● **Problem statement**
Reproduce the data governance exercises below in full, word for word.

● **Selected excerpt**
★ ★ ★ ★ ★

C.4. ⭐⭐⭐ Governance Maturity Assessor. Build a Python tool that implements a simplified data governance maturity assessment. The tool should:

Present a series of yes/no and scored (1-5) questions across the DAMA-DMBOK knowledge areas
Calculate a maturity score for each knowledge area
Generate an overall maturity level (Initial, Managed, Defined, Measured, Optimized)
Produce a prioritized recommendation list based on the lowest-scoring areas

Part D: Synthesis & Critical Thinking ⭐⭐⭐

These questions require integration of multiple concepts.

D.1. Ray Zhao's experience at NovaCorp reveals a common pattern: organizations that claim to value data as a "strategic asset" but have no governance structures to back up that claim. Why does this gap between rhetoric and practice exist? Identify at least three organizational, cultural, or economic factors that prevent organizations from implementing effective data governance, even when they recognize its importance.

D.2. Dr. Adeyemi argues that data governance is inherently political — that decisions about data quality standards, access controls, and metadata definitions reflect and reinforce power structures within organizations. Develop this argument using VitraMed as an example. Who gets to define what counts as "quality" patient data? Whose categories are embedded in the metadata schema? How might different stakeholders (clinicians, data scientists, patients, regulators) define data quality differently?

★ ★ ★ ★ ★

● **Records supplied**
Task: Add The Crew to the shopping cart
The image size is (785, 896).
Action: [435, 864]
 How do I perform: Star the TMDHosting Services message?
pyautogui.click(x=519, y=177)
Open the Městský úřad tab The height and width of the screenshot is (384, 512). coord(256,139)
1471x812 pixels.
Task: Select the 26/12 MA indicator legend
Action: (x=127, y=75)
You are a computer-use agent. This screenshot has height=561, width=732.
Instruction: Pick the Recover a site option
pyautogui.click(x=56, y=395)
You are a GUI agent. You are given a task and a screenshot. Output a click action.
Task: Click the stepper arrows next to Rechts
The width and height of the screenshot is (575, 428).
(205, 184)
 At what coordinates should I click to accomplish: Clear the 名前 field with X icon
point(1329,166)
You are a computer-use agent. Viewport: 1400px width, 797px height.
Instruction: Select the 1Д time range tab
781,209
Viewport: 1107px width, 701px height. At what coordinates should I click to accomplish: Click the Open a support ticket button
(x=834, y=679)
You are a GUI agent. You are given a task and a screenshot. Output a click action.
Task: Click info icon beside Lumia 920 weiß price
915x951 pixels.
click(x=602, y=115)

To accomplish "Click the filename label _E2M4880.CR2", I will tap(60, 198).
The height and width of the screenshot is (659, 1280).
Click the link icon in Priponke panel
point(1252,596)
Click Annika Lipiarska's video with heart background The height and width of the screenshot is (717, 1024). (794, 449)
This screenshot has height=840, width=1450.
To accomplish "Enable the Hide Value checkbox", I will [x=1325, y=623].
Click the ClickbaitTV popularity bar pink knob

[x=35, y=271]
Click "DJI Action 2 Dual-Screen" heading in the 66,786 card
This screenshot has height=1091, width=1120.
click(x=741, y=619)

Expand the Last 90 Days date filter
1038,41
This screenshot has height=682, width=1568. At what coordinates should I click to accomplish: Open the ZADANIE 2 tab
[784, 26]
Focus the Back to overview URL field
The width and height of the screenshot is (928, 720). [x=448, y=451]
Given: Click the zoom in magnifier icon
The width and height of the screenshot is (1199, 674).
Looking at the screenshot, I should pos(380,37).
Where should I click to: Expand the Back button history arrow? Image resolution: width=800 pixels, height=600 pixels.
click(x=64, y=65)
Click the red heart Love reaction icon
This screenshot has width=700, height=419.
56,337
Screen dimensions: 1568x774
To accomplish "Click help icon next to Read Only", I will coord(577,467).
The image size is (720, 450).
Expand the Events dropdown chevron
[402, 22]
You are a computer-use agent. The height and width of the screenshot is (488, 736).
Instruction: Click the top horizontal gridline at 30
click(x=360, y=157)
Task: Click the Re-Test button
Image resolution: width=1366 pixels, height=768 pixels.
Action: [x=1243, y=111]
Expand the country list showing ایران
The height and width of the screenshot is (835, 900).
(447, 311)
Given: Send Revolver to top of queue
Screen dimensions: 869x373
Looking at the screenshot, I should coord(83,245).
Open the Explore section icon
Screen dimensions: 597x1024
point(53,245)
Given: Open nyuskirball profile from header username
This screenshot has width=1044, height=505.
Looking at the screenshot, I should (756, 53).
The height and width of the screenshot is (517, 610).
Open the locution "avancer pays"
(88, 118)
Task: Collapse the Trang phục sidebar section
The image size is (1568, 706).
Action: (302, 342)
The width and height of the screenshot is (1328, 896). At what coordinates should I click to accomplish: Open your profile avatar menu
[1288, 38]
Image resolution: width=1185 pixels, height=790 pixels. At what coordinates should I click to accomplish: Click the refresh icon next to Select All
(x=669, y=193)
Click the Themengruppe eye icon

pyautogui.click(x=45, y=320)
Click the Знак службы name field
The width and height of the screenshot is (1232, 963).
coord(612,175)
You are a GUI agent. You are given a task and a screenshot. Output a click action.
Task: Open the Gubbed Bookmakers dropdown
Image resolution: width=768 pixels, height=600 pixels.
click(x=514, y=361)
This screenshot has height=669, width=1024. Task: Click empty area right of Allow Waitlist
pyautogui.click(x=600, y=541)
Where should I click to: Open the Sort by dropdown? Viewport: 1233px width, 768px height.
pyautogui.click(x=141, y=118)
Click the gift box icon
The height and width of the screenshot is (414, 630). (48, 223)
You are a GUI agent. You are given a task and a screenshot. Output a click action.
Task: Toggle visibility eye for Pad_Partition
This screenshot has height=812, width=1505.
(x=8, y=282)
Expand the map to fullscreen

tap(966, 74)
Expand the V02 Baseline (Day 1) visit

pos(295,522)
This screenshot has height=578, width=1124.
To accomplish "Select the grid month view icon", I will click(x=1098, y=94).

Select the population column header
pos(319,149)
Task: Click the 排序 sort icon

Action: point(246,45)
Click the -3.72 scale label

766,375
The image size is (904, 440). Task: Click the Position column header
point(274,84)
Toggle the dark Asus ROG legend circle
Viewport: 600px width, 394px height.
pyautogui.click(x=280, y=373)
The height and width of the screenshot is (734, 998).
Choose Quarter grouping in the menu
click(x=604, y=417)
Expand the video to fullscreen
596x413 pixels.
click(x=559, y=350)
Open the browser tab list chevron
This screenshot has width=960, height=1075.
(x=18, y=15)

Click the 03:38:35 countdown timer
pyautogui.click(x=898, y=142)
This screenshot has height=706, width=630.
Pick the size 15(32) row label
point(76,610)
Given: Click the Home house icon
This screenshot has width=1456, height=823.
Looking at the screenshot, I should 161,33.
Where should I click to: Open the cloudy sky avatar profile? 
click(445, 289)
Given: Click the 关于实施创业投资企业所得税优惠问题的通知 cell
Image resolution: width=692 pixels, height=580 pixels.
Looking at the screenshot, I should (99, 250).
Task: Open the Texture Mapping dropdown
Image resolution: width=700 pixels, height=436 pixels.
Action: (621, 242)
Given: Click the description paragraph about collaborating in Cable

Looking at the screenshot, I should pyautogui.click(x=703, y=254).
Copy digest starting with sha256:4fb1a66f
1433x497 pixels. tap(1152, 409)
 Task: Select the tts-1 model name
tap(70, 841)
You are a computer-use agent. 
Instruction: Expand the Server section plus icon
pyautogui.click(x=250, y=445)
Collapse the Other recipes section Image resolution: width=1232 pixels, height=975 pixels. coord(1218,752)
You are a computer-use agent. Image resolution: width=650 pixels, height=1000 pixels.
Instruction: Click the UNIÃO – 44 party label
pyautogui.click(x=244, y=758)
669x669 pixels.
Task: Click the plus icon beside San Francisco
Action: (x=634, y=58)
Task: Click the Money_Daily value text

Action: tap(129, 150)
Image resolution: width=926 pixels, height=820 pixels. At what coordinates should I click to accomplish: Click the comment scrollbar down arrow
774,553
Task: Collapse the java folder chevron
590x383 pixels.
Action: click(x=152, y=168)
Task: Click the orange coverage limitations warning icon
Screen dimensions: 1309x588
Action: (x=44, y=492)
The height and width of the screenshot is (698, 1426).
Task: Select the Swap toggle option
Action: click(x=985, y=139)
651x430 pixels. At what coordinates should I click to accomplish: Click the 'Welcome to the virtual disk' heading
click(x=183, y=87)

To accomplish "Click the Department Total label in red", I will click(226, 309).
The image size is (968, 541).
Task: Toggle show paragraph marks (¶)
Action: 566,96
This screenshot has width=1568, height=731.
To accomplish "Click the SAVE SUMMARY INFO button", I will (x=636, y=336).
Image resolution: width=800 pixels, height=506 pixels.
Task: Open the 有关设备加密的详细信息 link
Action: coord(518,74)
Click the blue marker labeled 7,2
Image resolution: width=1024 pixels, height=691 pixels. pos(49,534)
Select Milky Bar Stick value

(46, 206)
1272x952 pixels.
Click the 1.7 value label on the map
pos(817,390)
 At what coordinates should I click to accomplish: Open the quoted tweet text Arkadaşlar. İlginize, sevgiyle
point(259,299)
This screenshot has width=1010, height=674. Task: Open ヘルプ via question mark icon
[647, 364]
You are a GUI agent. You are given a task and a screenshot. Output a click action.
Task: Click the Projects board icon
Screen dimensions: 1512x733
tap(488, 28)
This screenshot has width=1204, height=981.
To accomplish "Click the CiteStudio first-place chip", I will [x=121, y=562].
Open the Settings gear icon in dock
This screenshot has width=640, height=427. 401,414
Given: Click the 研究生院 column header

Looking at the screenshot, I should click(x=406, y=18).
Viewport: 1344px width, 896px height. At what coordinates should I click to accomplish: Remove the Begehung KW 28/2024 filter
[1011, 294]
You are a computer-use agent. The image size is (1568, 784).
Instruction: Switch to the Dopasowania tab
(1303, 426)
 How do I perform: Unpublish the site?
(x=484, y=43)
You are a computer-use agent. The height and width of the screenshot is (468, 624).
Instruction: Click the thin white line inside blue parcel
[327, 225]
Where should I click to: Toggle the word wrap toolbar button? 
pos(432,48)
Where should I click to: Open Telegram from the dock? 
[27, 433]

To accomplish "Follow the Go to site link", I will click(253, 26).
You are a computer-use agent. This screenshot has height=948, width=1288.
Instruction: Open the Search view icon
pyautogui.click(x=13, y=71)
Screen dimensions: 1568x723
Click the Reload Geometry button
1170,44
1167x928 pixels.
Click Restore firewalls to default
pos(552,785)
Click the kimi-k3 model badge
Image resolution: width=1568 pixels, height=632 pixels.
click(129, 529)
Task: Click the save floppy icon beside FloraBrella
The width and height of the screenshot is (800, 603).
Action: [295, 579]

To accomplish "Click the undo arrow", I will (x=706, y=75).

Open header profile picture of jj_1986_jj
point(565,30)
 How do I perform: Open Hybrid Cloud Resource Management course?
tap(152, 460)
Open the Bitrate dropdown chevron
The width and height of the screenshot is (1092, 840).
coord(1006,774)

★ ★ ★ ★ ★

● **Exercise solution**
C.4. ⭐⭐⭐ Governance Maturity Assessor. Build a Python tool that implements a simplified data governance maturity assessment. The tool should:

Present a series of yes/no and scored (1-5) questions across the DAMA-DMBOK knowledge areas
Calculate a maturity score for each knowledge area
Generate an overall maturity level (Initial, Managed, Defined, Measured, Optimized)
Produce a prioritized recommendation list based on the lowest-scoring areas

Part D: Synthesis & Critical Thinking ⭐⭐⭐

These questions require integration of multiple concepts.

D.1. Ray Zhao's experience at NovaCorp reveals a common pattern: organizations that claim to value data as a "strategic asset" but have no governance structures to back up that claim. Why does this gap between rhetoric and practice exist? Identify at least three organizational, cultural, or economic factors that prevent organizations from implementing effective data governance, even when they recognize its importance.

D.2. Dr. Adeyemi argues that data governance is inherently political — that decisions about data quality standards, access controls, and metadata definitions reflect and reinforce power structures within organizations. Develop this argument using VitraMed as an example. Who gets to define what counts as "quality" patient data? Whose categories are embedded in the metadata schema? How might different stakeholders (clinicians, data scientists, patients, regulators) define data quality differently?